Ama gerçekler değişmiyor
Gerçekler herkes tarafından öğrenildi.
Düşüncelerle gerçekleri karıştırmayın.
sadece konuşmalarının yüzde 25'ini bilgi aktarmaya
Kusura bakmasınlar ama işin aslı öyle değil.
Bu yüzden birilerinin bize gerçekleri anlatması gerek
İşte, iklim hakkındaki gerçekler.
Aynı okul sisteminin en iyi bilim dalının bize sunduğu
O haber raporu gerçeklerle tutarsız.
Bunlar gerçeklerdir. Onlar hakkında sıkı düşünün!
gerçeği tartışmak kişisel bir saldırıdır.
Tek gerçek bilim, gerçeklerin bilgisidir.
Sorunla ilgili gerçekleri dinleyin.
Doğrusu da bu zaten. Fakat ya gerçekler?
Gelin birazda gerçekleri konuşalım o zaman
onlara bir dizi yeni şey öğretmeye çalışacağız
Görüşleri ve gerçekleri aynı şey olarak görmeyin.
Televizyonda virüsün gerçeklerini anlatan kişiyi tutukluyorlar.
Hikâyeler, tek başına salt bilgiden 2 ile 10 kat daha hatırlanabilir.

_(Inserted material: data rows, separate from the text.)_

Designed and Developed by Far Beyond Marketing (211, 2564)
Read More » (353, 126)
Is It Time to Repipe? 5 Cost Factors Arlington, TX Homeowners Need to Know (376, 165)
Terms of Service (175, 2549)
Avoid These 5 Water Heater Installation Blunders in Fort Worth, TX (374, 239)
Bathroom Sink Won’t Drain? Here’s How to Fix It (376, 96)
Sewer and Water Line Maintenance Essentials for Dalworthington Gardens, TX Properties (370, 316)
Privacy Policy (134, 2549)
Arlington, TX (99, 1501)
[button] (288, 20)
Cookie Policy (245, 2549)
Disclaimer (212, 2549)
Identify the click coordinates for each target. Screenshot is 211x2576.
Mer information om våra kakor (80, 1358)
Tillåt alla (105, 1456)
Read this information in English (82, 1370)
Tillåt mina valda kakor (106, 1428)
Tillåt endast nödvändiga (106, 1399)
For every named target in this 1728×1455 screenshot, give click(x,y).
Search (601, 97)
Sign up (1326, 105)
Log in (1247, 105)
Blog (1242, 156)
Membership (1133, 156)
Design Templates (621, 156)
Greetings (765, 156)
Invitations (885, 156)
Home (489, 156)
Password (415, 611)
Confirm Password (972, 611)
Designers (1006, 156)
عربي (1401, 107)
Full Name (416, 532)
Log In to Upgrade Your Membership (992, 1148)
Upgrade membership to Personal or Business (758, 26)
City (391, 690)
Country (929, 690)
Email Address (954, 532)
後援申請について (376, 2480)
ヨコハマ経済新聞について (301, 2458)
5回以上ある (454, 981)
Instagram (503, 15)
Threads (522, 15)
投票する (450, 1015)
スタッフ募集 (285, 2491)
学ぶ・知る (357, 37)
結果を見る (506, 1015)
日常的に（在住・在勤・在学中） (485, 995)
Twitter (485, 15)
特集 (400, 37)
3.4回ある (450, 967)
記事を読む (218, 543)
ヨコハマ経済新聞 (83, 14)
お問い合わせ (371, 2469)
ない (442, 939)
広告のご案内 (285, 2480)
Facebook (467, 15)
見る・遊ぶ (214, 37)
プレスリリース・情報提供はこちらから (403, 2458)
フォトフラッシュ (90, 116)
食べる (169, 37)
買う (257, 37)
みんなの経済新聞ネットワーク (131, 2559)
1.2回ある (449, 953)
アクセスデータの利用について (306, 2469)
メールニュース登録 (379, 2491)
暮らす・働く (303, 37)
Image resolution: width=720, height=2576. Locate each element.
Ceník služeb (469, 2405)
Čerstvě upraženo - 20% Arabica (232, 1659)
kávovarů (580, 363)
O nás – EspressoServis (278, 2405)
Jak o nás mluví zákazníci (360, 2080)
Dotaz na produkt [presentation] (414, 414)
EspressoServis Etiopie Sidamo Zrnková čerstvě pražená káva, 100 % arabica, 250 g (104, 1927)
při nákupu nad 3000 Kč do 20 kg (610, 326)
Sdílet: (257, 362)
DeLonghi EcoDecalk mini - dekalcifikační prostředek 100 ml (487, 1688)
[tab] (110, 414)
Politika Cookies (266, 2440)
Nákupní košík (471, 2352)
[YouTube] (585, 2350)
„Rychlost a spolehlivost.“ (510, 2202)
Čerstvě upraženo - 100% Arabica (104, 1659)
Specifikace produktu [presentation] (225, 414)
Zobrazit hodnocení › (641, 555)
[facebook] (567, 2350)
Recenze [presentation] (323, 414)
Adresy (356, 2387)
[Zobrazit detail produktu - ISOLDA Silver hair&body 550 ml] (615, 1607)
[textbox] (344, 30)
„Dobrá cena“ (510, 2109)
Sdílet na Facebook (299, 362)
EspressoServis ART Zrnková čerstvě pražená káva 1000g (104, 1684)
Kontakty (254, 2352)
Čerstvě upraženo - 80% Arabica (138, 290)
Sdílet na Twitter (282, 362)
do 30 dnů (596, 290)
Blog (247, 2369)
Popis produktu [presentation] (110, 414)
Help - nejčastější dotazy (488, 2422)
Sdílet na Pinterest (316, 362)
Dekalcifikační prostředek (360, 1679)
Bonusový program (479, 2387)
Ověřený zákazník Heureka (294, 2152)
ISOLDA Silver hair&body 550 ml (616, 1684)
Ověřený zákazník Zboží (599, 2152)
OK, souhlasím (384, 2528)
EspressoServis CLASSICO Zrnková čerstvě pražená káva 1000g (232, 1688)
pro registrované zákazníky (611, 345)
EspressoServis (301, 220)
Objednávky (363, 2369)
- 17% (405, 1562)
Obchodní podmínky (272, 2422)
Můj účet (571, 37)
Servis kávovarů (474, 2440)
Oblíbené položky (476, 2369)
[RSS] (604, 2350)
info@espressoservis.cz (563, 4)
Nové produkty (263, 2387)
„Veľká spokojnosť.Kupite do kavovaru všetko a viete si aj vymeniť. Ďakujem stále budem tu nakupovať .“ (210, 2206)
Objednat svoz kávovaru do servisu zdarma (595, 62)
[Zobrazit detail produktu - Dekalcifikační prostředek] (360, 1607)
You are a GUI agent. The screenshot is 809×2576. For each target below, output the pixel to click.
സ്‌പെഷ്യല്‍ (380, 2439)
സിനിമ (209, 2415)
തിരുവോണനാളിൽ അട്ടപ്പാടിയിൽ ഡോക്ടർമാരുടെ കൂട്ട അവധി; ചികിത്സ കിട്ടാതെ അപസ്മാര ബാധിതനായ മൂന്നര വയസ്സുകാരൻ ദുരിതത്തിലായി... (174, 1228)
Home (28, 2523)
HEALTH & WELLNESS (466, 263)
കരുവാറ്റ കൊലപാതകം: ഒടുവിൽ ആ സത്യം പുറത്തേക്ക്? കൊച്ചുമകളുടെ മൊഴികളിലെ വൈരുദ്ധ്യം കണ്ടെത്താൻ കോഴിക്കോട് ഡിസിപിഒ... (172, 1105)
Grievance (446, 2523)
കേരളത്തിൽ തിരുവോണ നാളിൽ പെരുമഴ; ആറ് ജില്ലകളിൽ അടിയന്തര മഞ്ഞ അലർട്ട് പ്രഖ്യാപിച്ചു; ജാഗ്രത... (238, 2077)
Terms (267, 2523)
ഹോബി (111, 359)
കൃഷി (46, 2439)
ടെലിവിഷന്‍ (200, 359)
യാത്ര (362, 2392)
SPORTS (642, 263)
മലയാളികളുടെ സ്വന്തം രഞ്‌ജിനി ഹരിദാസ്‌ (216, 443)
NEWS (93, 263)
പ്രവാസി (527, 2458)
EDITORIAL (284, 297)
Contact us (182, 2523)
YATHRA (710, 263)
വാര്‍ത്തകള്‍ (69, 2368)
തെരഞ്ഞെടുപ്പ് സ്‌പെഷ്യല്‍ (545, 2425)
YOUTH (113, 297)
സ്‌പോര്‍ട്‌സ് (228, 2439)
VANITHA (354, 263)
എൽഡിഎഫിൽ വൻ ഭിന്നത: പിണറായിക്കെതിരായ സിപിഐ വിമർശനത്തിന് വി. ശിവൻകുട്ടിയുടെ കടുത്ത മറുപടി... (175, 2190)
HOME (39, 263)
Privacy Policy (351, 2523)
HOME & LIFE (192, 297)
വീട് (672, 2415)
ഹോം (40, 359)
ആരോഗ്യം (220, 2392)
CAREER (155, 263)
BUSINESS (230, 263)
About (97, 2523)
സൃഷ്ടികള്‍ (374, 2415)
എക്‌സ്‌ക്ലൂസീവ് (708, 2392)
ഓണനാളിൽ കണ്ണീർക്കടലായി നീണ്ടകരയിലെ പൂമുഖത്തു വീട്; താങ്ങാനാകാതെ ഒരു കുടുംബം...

Olgun insanlar fikirler hakkında konuşur, aydınlar gerçekler hakkında, ve sıradan insanlar da ne yedikleri hakkında konuşurlar.
Tekrar ediyorum çünkü bu sadece bir bilgiydi ve bu hatırlanabilir değil.
Öldürmüyor mu? Gerçeklerden kaçmayalım artık. Aaa doğru doğru, gripten ölen daha çok insan var sonuçta.
En temel gerçekleri bile kavrayamayan ve bunu fark edemeyecek kadar cahil insanlara hiçbir zaman ne diyeceğimi bilmiyorum.
Her biyoloji, anatomi, antropoloji, etnoloji ya da psikoloji öğrencisi bu gerçeklere aşinadır.